We regularly hear variations of this advice from well-intentioned researchers, often senior ones. In 2005, we encountered this debate among UX professionals when we participated in a workshop focused on effective report formats for formative usability studies (for the workshop report, see Theofanos et al., 2005). We didn’t agree with the recommendation then, and we don’t agree with it now.

Why Researchers Might Avoid Numbers in Small-Sample Studies​


We have some ideas why researchers would avoid using numbers in small-sample studies and even fervently discourage others from using them.

Avoid competition. They may have found that their research is better received in their org if they don’t compete with other departments (e.g., Data Science or Market Research) who “own” the numbers or method (and often have a background in large-sample statistical analysis but not necessarily any expertise in small-sample analysis/interpretation). There may be unwritten rules like, “UX doesn’t do A/B tests” or “Market Research doesn’t test the product.”

Avoid statistical significance. We get it. When your current connections to statistical significance are flashbacks to a required statistics course that used only large samples and examples far removed from UX research, it can seem like statistical considerations are unrealistic and unnecessary.

Dodge the sample size quagmire. Yeah, it can be a buzzkill. Statistical significance is hard enough, but sample size calculations require working backward to estimate the needed sample size. Having that discussion isn’t easy. It involves multiple parameters and assumptions. Fortunately, we have developed several tables that can inform problem-discovery studies and other small-sample research. For example:


The correct way is hard to explain. It’s not easy to understand, much less succinctly explain, statistical concepts and their applications to UX research (e.g., problem discovery versus population parameter precision). No one wants their expertise (and career) challenged by having to defend difficult and nuanced concepts.

What We Recommend​


Use numbers. Providing raw numbers allows you to estimate the prevalence of an issue, which is often (though not always) the best way to prioritize. Knowing that one out of ten people experienced an issue in one prototype versus eight out of ten in an alternative prototype provides a lot of information about the prevalence of issues.

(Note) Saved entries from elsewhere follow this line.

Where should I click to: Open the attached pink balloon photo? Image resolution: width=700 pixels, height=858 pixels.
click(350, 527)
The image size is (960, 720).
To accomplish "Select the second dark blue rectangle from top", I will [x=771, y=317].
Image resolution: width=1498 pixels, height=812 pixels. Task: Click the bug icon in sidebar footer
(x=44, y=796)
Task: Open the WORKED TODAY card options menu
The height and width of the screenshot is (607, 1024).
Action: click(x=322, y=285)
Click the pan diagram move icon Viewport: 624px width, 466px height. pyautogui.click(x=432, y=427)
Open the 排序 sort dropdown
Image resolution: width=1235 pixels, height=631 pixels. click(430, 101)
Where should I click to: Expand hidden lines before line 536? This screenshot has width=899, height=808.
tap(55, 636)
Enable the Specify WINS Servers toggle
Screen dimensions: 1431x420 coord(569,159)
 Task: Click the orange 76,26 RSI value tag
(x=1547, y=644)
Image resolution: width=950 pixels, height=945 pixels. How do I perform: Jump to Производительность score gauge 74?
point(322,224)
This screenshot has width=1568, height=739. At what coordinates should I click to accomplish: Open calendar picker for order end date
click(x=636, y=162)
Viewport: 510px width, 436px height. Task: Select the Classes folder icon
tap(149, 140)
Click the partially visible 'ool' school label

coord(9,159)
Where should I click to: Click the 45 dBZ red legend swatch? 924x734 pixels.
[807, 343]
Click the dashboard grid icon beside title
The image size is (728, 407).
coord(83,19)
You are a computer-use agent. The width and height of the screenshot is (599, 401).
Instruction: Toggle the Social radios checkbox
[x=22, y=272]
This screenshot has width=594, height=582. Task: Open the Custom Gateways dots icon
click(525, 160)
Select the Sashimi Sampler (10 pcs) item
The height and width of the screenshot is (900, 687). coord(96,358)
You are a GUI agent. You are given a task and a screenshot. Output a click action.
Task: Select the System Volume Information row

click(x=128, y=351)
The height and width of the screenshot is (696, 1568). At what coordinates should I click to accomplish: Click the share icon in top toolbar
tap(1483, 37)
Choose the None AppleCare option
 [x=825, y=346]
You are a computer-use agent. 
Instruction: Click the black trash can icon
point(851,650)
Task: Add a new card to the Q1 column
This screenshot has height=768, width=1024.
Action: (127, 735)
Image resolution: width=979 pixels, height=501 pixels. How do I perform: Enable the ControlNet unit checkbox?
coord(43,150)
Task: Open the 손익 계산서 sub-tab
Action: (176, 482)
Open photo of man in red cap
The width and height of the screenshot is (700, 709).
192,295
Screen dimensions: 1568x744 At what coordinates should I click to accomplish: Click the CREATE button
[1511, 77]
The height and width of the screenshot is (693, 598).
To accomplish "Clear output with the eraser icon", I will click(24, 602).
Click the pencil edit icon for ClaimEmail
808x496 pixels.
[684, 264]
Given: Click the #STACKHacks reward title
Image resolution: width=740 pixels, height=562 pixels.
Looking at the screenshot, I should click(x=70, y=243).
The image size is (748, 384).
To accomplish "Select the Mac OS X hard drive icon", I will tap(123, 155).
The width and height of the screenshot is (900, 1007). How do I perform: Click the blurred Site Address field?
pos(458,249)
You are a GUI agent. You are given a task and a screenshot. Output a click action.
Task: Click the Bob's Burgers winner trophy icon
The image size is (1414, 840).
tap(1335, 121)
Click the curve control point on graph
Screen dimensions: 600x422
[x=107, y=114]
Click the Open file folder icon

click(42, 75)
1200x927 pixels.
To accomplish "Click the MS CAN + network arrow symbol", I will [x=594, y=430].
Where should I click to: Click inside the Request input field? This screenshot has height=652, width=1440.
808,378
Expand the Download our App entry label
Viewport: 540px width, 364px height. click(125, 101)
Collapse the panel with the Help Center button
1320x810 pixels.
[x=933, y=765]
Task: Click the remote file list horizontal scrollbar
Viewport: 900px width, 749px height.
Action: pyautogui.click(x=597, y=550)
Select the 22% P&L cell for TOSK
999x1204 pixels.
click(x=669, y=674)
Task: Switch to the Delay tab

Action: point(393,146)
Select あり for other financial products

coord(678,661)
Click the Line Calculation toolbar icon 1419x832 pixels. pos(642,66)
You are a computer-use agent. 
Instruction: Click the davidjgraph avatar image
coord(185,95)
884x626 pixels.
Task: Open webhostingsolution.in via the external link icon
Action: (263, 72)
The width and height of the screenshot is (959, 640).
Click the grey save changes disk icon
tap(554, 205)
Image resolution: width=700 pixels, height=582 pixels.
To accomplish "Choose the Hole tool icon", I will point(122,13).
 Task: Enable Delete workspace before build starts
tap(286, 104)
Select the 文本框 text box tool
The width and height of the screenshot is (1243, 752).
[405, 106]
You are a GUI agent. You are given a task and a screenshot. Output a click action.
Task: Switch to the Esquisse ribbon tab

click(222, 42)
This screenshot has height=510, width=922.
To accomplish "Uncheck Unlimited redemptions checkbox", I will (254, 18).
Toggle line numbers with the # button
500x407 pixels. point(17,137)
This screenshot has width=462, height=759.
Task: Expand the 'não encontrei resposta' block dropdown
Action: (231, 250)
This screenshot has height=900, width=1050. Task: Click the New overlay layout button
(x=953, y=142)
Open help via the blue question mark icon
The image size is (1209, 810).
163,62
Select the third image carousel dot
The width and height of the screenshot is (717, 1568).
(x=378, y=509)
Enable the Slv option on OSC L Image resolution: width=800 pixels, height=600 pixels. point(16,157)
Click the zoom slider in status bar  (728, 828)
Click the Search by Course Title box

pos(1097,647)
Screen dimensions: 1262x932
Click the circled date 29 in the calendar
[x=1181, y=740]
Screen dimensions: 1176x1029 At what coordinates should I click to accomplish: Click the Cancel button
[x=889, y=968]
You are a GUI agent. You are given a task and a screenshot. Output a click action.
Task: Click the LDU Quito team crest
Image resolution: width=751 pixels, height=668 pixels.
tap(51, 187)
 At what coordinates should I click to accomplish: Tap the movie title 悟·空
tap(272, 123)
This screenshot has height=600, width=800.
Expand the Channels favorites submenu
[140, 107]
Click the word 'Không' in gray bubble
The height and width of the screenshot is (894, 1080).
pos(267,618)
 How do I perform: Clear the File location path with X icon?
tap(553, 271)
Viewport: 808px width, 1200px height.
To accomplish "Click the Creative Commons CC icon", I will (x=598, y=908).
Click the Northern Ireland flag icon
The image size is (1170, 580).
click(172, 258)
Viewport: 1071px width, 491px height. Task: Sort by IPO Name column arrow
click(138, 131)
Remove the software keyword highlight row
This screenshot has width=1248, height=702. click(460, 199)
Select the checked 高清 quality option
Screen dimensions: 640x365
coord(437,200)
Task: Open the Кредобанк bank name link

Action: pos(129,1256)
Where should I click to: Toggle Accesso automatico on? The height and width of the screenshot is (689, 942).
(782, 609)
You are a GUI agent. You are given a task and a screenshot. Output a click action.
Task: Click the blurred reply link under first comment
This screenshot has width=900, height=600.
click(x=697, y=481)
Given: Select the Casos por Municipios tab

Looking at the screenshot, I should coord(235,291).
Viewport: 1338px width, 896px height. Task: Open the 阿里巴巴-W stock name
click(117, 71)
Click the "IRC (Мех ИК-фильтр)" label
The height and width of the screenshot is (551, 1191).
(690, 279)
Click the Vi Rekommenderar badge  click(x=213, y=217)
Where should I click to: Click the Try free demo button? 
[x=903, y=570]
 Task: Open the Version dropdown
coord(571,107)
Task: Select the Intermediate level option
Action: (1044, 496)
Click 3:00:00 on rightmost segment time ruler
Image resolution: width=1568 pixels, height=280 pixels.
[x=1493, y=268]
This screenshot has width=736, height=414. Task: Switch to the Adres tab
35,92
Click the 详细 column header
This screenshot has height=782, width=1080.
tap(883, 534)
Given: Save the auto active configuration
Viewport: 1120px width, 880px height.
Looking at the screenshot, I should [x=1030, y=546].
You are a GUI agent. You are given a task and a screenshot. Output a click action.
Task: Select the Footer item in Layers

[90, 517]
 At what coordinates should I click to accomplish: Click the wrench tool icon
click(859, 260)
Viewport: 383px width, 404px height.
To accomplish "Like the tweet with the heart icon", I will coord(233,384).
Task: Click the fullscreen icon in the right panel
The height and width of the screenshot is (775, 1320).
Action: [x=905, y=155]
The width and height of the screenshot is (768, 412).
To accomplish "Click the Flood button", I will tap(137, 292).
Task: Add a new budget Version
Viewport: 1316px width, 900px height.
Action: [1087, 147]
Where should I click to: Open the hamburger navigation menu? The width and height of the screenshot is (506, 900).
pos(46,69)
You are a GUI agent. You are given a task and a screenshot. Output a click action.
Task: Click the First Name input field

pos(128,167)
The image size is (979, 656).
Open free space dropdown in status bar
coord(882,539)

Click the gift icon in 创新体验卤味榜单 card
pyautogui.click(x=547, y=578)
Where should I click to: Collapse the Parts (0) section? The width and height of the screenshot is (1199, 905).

Don’t rely exclusively on the frequency of occurrence for problem prioritization. For decades, it’s been recognized that the prioritization of usability problems needs to account for two key metrics—frequency of occurrence and impact on users (Lewis et al., 1990). Of these two, fixing high-impact problems is often more important than fixing high-frequency (but low-impact) problems. Other prioritization metrics include the likelihood of encountering the problem in use (i.e., did the problem occur in a frequently or infrequently used part of the product) and ease/cost of implementation. In prioritization, numbers matter, but they’re not the only thing that matters.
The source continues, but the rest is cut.